*** Opening of SUPPLIED MATERIAL ***

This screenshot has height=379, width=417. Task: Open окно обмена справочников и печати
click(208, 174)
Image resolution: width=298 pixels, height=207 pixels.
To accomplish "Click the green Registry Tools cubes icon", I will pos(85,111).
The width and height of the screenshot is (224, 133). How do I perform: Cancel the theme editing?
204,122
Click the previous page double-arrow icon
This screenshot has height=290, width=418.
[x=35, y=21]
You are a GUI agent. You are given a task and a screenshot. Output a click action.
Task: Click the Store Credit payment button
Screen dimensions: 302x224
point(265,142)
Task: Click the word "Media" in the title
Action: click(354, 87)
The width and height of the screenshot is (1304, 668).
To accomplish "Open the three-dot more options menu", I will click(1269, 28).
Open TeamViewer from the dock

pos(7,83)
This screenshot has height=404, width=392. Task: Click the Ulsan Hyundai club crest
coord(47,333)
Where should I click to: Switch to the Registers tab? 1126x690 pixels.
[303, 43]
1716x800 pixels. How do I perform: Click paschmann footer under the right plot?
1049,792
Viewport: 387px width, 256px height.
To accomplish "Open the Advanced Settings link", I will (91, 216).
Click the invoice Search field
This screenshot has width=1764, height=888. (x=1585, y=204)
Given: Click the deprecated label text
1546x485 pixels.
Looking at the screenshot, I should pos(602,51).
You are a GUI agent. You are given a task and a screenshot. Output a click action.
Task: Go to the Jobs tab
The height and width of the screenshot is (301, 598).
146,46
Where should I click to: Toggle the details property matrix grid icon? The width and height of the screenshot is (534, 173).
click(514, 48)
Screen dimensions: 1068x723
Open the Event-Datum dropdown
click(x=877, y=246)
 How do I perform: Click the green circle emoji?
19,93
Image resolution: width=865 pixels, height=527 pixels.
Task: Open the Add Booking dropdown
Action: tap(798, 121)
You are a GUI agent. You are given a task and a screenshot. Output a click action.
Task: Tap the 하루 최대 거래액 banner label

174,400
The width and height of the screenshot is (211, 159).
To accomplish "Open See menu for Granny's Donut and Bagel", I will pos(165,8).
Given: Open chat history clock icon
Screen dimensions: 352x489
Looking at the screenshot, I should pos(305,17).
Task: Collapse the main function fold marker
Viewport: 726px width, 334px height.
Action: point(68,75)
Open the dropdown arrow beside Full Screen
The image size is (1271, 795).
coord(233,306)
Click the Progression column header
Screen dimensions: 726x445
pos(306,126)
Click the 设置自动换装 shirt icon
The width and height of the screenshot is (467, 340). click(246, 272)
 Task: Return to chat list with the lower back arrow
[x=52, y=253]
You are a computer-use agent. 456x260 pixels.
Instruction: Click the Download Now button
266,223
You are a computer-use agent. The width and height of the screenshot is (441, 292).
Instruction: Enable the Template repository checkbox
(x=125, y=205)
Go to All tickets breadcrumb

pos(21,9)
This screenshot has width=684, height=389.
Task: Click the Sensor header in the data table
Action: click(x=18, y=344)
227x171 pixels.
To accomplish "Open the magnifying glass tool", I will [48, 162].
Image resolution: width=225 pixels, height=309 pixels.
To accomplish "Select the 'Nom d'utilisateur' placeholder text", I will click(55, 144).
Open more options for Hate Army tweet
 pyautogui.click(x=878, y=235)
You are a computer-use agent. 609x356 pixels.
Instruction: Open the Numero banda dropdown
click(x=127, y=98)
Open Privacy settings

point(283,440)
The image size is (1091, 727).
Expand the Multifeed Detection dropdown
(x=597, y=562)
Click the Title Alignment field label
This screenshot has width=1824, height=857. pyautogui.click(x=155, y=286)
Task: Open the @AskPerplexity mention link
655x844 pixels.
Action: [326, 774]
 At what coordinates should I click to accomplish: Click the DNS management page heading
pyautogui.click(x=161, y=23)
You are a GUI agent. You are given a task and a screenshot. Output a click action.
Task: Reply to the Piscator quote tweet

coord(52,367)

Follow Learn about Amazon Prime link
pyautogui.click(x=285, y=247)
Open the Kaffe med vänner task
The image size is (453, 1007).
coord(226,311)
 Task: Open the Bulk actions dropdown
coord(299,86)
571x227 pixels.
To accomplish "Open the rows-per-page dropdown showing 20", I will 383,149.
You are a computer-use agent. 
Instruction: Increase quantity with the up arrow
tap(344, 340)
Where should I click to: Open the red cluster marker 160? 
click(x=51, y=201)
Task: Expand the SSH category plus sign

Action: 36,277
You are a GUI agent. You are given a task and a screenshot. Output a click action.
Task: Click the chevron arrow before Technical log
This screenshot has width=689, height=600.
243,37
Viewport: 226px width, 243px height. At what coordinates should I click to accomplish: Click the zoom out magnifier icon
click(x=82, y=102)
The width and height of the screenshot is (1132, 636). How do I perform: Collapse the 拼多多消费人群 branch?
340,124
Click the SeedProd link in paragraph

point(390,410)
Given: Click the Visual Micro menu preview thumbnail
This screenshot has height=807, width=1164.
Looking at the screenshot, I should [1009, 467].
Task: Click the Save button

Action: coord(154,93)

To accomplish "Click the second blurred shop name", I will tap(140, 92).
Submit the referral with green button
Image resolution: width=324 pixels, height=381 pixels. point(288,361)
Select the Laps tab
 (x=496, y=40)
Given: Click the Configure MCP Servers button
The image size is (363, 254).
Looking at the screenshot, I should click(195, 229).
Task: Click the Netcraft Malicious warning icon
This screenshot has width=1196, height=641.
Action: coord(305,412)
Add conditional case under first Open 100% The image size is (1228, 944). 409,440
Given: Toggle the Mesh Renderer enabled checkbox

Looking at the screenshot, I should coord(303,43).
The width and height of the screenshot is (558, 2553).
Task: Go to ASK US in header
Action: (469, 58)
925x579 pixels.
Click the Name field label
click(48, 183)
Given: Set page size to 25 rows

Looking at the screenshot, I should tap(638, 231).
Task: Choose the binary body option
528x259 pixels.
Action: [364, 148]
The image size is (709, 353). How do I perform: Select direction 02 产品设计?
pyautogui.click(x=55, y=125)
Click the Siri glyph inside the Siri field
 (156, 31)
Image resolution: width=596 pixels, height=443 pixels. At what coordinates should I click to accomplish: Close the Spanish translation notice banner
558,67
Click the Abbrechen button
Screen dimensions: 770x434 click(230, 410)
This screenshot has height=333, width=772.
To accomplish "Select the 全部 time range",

*** Close of SUPPLIED MATERIAL ***

- **WHAT TO DO**: Copy the records above exactly.

- **OUTPUT FOR THIS EXERCISE**:
This screenshot has height=379, width=417. Task: Open окно обмена справочников и печати
click(208, 174)
Image resolution: width=298 pixels, height=207 pixels.
To accomplish "Click the green Registry Tools cubes icon", I will pos(85,111).
The width and height of the screenshot is (224, 133). How do I perform: Cancel the theme editing?
204,122
Click the previous page double-arrow icon
This screenshot has height=290, width=418.
[x=35, y=21]
You are a GUI agent. You are given a task and a screenshot. Output a click action.
Task: Click the Store Credit payment button
Screen dimensions: 302x224
point(265,142)
Task: Click the word "Media" in the title
Action: click(354, 87)
The width and height of the screenshot is (1304, 668).
To accomplish "Open the three-dot more options menu", I will click(1269, 28).
Open TeamViewer from the dock

pos(7,83)
This screenshot has height=404, width=392. Task: Click the Ulsan Hyundai club crest
coord(47,333)
Where should I click to: Switch to the Registers tab? 1126x690 pixels.
[303, 43]
1716x800 pixels. How do I perform: Click paschmann footer under the right plot?
1049,792
Viewport: 387px width, 256px height.
To accomplish "Open the Advanced Settings link", I will (91, 216).
Click the invoice Search field
This screenshot has width=1764, height=888. (x=1585, y=204)
Given: Click the deprecated label text
1546x485 pixels.
Looking at the screenshot, I should pos(602,51).
You are a GUI agent. You are given a task and a screenshot. Output a click action.
Task: Go to the Jobs tab
The height and width of the screenshot is (301, 598).
146,46
Where should I click to: Toggle the details property matrix grid icon? The width and height of the screenshot is (534, 173).
click(514, 48)
Screen dimensions: 1068x723
Open the Event-Datum dropdown
click(x=877, y=246)
 How do I perform: Click the green circle emoji?
19,93
Image resolution: width=865 pixels, height=527 pixels.
Task: Open the Add Booking dropdown
Action: tap(798, 121)
You are a GUI agent. You are given a task and a screenshot. Output a click action.
Task: Tap the 하루 최대 거래액 banner label

174,400
The width and height of the screenshot is (211, 159).
To accomplish "Open See menu for Granny's Donut and Bagel", I will pos(165,8).
Given: Open chat history clock icon
Screen dimensions: 352x489
Looking at the screenshot, I should pos(305,17).
Task: Collapse the main function fold marker
Viewport: 726px width, 334px height.
Action: point(68,75)
Open the dropdown arrow beside Full Screen
The image size is (1271, 795).
coord(233,306)
Click the Progression column header
Screen dimensions: 726x445
pos(306,126)
Click the 设置自动换装 shirt icon
The width and height of the screenshot is (467, 340). click(246, 272)
 Task: Return to chat list with the lower back arrow
[x=52, y=253]
You are a computer-use agent. 456x260 pixels.
Instruction: Click the Download Now button
266,223
You are a computer-use agent. The width and height of the screenshot is (441, 292).
Instruction: Enable the Template repository checkbox
(x=125, y=205)
Go to All tickets breadcrumb

pos(21,9)
This screenshot has width=684, height=389.
Task: Click the Sensor header in the data table
Action: click(x=18, y=344)
227x171 pixels.
To accomplish "Open the magnifying glass tool", I will [48, 162].
Image resolution: width=225 pixels, height=309 pixels.
To accomplish "Select the 'Nom d'utilisateur' placeholder text", I will click(55, 144).
Open more options for Hate Army tweet
 pyautogui.click(x=878, y=235)
You are a computer-use agent. 609x356 pixels.
Instruction: Open the Numero banda dropdown
click(x=127, y=98)
Open Privacy settings

point(283,440)
The image size is (1091, 727).
Expand the Multifeed Detection dropdown
(x=597, y=562)
Click the Title Alignment field label
This screenshot has width=1824, height=857. pyautogui.click(x=155, y=286)
Task: Open the @AskPerplexity mention link
655x844 pixels.
Action: [326, 774]
 At what coordinates should I click to accomplish: Click the DNS management page heading
pyautogui.click(x=161, y=23)
You are a GUI agent. You are given a task and a screenshot. Output a click action.
Task: Reply to the Piscator quote tweet

coord(52,367)

Follow Learn about Amazon Prime link
pyautogui.click(x=285, y=247)
Open the Kaffe med vänner task
The image size is (453, 1007).
coord(226,311)
 Task: Open the Bulk actions dropdown
coord(299,86)
571x227 pixels.
To accomplish "Open the rows-per-page dropdown showing 20", I will 383,149.
You are a computer-use agent. 
Instruction: Increase quantity with the up arrow
tap(344, 340)
Where should I click to: Open the red cluster marker 160? 
click(x=51, y=201)
Task: Expand the SSH category plus sign

Action: 36,277
You are a GUI agent. You are given a task and a screenshot. Output a click action.
Task: Click the chevron arrow before Technical log
This screenshot has width=689, height=600.
243,37
Viewport: 226px width, 243px height. At what coordinates should I click to accomplish: Click the zoom out magnifier icon
click(x=82, y=102)
The width and height of the screenshot is (1132, 636). How do I perform: Collapse the 拼多多消费人群 branch?
340,124
Click the SeedProd link in paragraph

point(390,410)
Given: Click the Visual Micro menu preview thumbnail
This screenshot has height=807, width=1164.
Looking at the screenshot, I should [1009, 467].
Task: Click the Save button

Action: coord(154,93)

To accomplish "Click the second blurred shop name", I will tap(140, 92).
Submit the referral with green button
Image resolution: width=324 pixels, height=381 pixels. point(288,361)
Select the Laps tab
 (x=496, y=40)
Given: Click the Configure MCP Servers button
The image size is (363, 254).
Looking at the screenshot, I should click(195, 229).
Task: Click the Netcraft Malicious warning icon
This screenshot has width=1196, height=641.
Action: coord(305,412)
Add conditional case under first Open 100% The image size is (1228, 944). 409,440
Given: Toggle the Mesh Renderer enabled checkbox

Looking at the screenshot, I should coord(303,43).
The width and height of the screenshot is (558, 2553).
Task: Go to ASK US in header
Action: (469, 58)
925x579 pixels.
Click the Name field label
click(48, 183)
Given: Set page size to 25 rows

Looking at the screenshot, I should tap(638, 231).
Task: Choose the binary body option
528x259 pixels.
Action: [364, 148]
The image size is (709, 353). How do I perform: Select direction 02 产品设计?
pyautogui.click(x=55, y=125)
Click the Siri glyph inside the Siri field
 (156, 31)
Image resolution: width=596 pixels, height=443 pixels. At what coordinates should I click to accomplish: Close the Spanish translation notice banner
558,67
Click the Abbrechen button
Screen dimensions: 770x434 click(230, 410)
This screenshot has height=333, width=772.
To accomplish "Select the 全部 time range",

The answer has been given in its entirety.